» **Aim**: Render each line of the material below as a row in a Markdown table with the columns Row and Text, skipping blank lines and leaving the pictures out.

» **Rows from a screen grounding dataset**:
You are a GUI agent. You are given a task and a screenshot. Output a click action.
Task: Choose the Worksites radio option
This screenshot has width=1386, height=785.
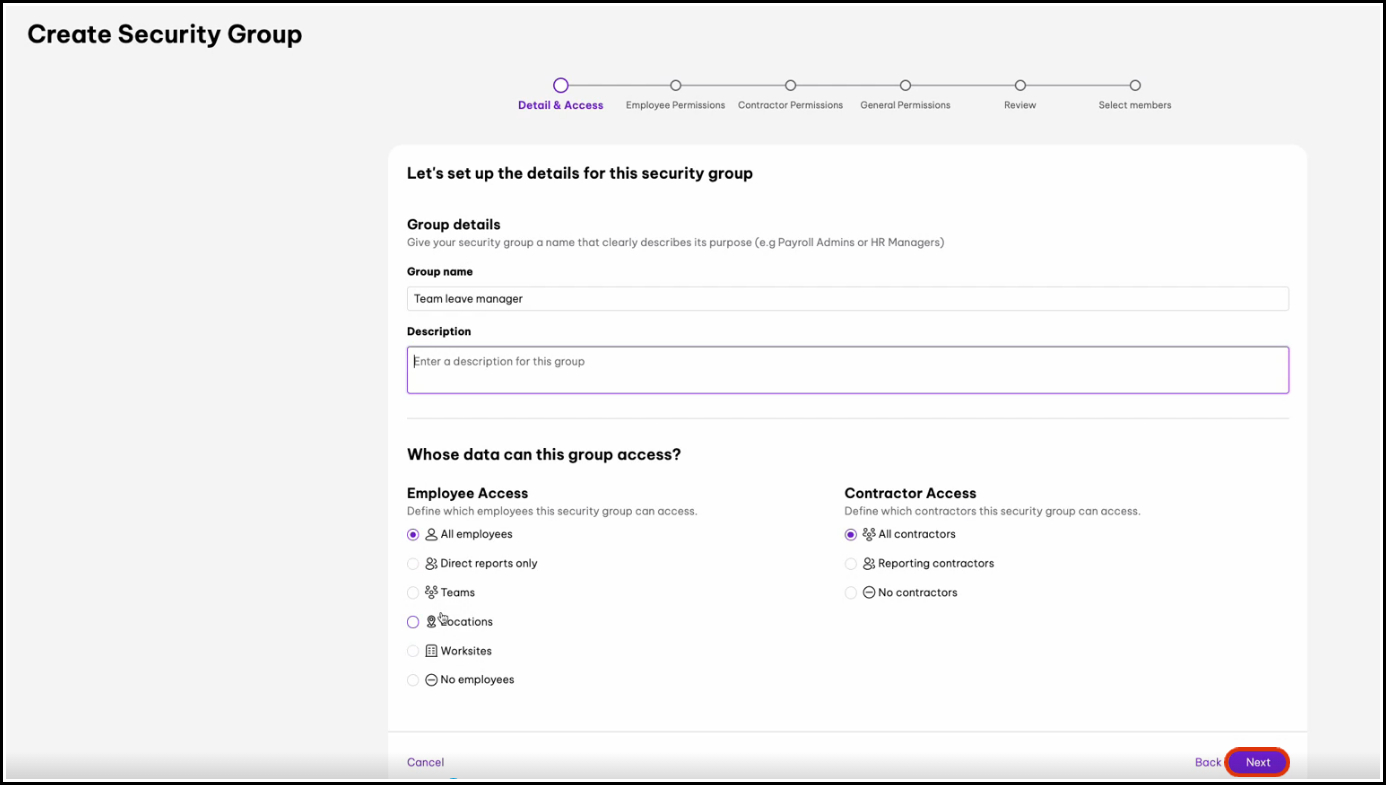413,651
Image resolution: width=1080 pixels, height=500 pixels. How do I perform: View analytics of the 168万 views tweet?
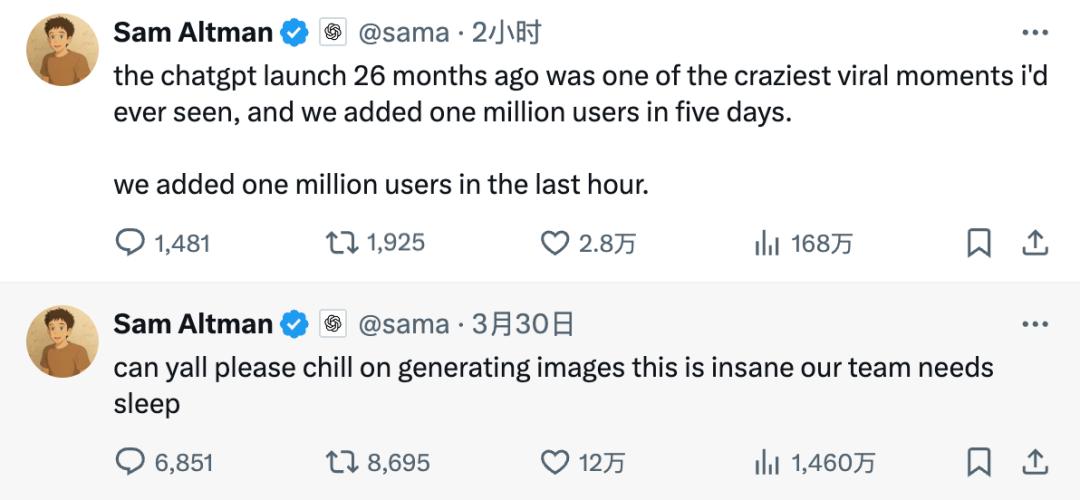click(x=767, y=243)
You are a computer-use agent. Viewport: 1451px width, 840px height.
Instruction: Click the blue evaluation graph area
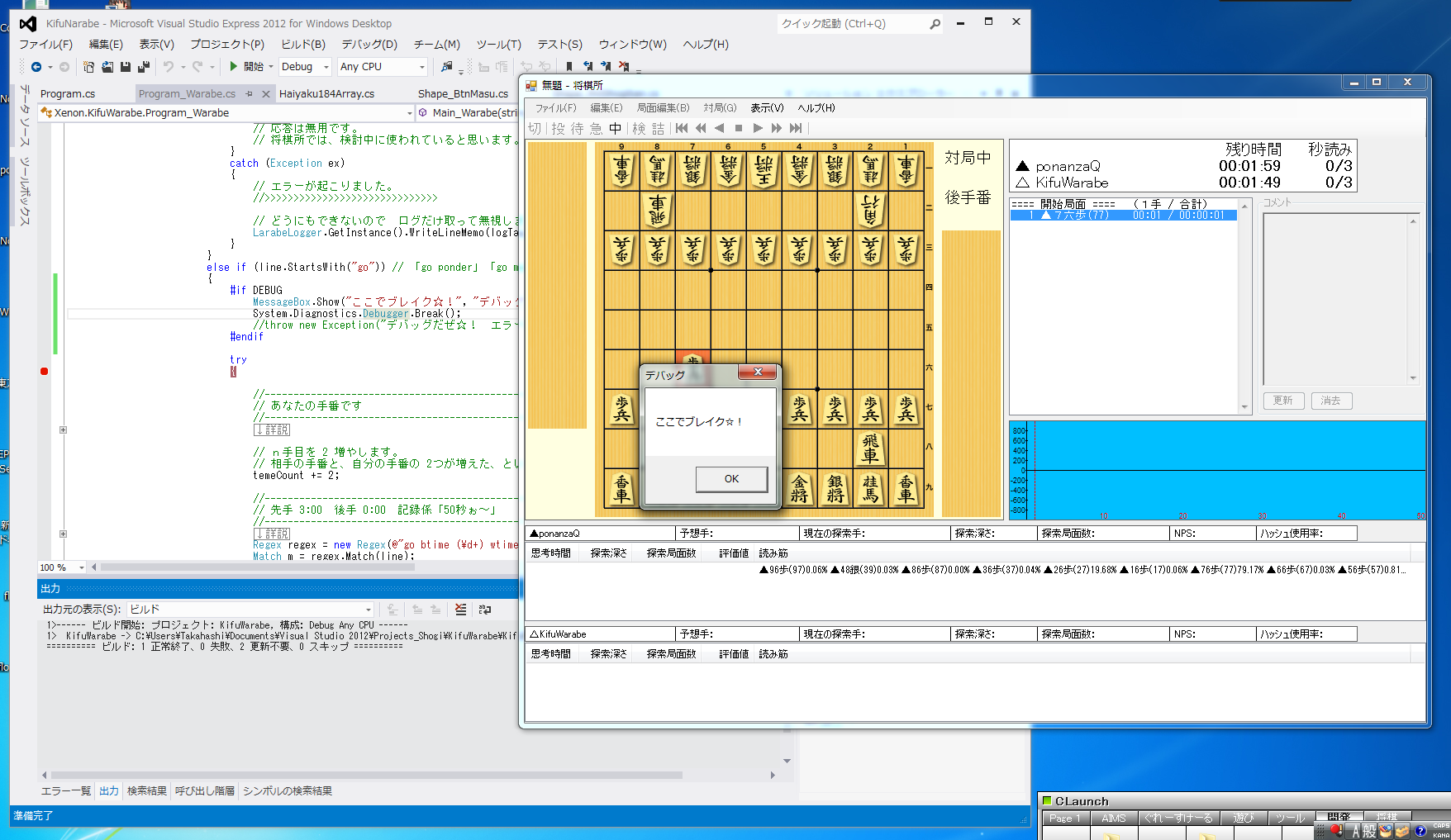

» **Solution to this task**:
| Row | Text |
|---|---|
| 1 | You are a GUI agent. You are given a task and a screenshot. Output a click action. |
| 2 | Task: Choose the Worksites radio option |
| 3 | This screenshot has width=1386, height=785. |
| 4 | 413,651 |
| 5 | Image resolution: width=1080 pixels, height=500 pixels. How do I perform: View analytics of the 168万 views tweet? |
| 6 | click(x=767, y=243) |
| 7 | You are a computer-use agent. Viewport: 1451px width, 840px height. |
| 8 | Instruction: Click the blue evaluation graph area |